London Corresponding Society, Halfpenny, 1795 (D&H Middlesex 286)
Obv: Four men standing. The fable of the bundle of sticks. Around the perimeter LONDON CORRESPONDING SOCIETY. The first L of LONDON touches the old man's robe.
Rev: A dove flying with an olive branch. Around the perimeter UNITED FOR A REFORM OF PARLIAMENT. Ex: * 1795 *
Edge: Milled (Atkins p. 91, 204; D&H Middlesex 286)
Near gem uncirculated with substantial original color. Rare, thus.

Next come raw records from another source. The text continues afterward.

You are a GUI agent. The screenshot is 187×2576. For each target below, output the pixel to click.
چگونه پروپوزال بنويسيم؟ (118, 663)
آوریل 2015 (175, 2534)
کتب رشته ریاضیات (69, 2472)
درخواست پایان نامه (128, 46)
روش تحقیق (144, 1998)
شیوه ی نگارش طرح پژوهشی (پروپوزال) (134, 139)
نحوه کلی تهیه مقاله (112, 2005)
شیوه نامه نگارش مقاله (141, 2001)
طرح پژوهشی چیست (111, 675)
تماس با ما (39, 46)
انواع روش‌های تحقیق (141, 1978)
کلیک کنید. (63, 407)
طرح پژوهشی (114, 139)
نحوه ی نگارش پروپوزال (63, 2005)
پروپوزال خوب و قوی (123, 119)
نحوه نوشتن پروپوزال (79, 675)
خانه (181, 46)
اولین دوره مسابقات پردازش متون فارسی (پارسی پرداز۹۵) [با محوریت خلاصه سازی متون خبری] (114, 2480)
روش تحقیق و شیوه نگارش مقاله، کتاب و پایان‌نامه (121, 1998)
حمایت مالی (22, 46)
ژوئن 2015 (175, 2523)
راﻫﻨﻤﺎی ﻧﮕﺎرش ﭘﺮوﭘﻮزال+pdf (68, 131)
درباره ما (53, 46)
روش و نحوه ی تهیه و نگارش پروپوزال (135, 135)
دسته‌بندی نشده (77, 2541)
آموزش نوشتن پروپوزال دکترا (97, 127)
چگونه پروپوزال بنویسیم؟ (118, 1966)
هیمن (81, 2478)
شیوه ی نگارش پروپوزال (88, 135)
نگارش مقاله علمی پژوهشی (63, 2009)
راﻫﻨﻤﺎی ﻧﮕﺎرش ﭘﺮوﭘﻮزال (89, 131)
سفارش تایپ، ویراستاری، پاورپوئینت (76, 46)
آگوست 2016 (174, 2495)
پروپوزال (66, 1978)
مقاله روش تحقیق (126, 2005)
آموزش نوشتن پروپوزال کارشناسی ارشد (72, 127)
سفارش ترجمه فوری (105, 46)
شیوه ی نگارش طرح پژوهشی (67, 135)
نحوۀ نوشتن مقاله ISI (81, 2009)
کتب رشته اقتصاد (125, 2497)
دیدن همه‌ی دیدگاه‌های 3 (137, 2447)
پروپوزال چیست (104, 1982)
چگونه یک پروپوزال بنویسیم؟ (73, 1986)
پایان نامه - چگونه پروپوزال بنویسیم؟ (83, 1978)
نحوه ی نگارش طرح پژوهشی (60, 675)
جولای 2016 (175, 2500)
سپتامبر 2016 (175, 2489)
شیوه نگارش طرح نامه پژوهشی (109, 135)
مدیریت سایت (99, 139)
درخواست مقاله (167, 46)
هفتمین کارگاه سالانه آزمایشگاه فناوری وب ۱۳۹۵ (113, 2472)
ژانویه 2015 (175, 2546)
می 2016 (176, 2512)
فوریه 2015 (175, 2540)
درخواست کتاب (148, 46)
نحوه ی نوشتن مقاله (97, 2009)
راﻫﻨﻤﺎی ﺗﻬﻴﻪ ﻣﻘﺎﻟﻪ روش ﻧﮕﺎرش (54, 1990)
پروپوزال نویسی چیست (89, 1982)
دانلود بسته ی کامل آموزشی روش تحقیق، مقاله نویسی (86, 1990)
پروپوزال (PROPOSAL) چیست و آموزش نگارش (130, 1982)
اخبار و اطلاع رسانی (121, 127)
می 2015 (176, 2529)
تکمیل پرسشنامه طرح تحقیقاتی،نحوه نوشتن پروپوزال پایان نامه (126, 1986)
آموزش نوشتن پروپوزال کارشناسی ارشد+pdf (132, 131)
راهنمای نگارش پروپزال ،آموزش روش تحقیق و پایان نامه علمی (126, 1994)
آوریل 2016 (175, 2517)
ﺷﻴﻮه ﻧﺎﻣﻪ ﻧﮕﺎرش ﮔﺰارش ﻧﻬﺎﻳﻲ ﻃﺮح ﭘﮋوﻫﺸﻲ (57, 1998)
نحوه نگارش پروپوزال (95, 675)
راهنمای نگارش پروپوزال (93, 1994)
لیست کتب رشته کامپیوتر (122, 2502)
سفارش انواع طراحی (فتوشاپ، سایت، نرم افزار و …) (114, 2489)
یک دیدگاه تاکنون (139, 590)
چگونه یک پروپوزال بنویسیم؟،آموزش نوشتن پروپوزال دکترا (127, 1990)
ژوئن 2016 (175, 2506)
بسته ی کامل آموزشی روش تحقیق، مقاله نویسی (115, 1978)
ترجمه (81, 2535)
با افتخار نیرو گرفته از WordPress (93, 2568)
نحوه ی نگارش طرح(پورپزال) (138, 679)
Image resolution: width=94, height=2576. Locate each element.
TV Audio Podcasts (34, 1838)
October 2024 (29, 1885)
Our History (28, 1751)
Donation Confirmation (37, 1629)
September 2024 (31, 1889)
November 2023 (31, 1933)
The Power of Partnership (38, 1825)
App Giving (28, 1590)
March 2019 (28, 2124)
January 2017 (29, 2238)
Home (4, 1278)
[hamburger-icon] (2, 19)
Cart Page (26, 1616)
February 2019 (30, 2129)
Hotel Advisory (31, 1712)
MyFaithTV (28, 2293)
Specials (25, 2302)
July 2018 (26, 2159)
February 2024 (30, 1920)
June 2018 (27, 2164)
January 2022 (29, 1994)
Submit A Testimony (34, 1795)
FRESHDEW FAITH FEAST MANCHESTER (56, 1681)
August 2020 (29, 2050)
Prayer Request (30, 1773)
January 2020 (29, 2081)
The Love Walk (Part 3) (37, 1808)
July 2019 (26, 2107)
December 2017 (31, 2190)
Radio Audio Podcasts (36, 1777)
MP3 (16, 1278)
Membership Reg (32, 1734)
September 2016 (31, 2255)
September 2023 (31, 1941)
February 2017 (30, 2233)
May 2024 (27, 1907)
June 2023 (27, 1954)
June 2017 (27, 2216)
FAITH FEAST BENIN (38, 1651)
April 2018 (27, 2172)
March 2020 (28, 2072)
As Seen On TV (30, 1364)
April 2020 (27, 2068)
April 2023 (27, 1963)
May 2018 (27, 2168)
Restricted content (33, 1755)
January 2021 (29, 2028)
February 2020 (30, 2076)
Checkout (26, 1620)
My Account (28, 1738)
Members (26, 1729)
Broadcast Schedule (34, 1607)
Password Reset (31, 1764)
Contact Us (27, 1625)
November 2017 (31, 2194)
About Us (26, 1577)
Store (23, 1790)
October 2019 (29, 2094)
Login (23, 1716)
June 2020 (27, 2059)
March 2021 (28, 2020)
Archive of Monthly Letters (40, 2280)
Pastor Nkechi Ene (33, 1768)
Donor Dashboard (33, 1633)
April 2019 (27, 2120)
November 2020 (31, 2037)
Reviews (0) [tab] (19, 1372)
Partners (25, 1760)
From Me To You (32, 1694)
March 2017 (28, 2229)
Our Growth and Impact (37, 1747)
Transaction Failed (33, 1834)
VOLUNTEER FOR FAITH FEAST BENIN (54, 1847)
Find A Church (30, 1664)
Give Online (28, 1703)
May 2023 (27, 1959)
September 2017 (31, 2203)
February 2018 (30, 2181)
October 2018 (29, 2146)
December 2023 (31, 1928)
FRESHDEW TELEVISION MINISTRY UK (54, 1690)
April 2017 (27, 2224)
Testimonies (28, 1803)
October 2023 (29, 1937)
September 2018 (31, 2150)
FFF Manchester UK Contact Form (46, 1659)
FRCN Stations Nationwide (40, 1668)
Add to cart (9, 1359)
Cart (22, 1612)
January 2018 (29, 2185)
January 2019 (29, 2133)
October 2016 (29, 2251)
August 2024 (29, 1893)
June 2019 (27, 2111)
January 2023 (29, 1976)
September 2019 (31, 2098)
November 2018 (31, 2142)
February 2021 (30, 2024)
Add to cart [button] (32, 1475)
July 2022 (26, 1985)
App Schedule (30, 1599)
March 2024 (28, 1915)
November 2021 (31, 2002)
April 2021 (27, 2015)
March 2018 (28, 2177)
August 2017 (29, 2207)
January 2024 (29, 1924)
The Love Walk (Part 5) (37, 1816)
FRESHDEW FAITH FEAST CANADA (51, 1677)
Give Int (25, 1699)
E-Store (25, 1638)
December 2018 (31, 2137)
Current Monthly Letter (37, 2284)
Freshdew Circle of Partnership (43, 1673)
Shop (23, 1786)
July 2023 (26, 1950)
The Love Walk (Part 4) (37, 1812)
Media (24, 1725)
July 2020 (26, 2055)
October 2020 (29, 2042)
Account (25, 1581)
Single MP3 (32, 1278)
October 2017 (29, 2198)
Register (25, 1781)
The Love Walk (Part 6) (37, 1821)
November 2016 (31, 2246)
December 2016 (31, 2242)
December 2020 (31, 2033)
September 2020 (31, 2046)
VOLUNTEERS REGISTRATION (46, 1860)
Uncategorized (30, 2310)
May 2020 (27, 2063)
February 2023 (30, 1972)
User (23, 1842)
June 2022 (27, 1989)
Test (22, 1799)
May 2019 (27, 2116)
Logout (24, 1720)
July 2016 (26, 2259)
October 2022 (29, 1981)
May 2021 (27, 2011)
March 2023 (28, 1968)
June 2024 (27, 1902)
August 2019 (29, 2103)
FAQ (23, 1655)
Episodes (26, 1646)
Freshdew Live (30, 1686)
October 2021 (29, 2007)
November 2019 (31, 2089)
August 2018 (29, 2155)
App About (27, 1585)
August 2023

The London Corresponding Society was founded on 25 January 1792 by John Frost (1750–1842), an attorney, and Thomas Hardy, a shoemaker. The principle aim of the Society was parliamentary reform, especially the expansion of the representation of working class people. As the Society expanded, the government took notice and it became deeply infiltrated by spies. In May 1794 the government took more action; some of the leaders were arrested and Hardy, John Thelwall and John Horne Tooke were tried for treason in October, but were acquitted. The government responded with the so-called Two Acts – an extension of the treason laws with the Treasonable Practices Act and also the repressive Seditious Meetings Act in 1795. More arrests followed and, in 1799, the Society itself was declared illegal under the Corresponding Societies Act, effectively ending the LCS.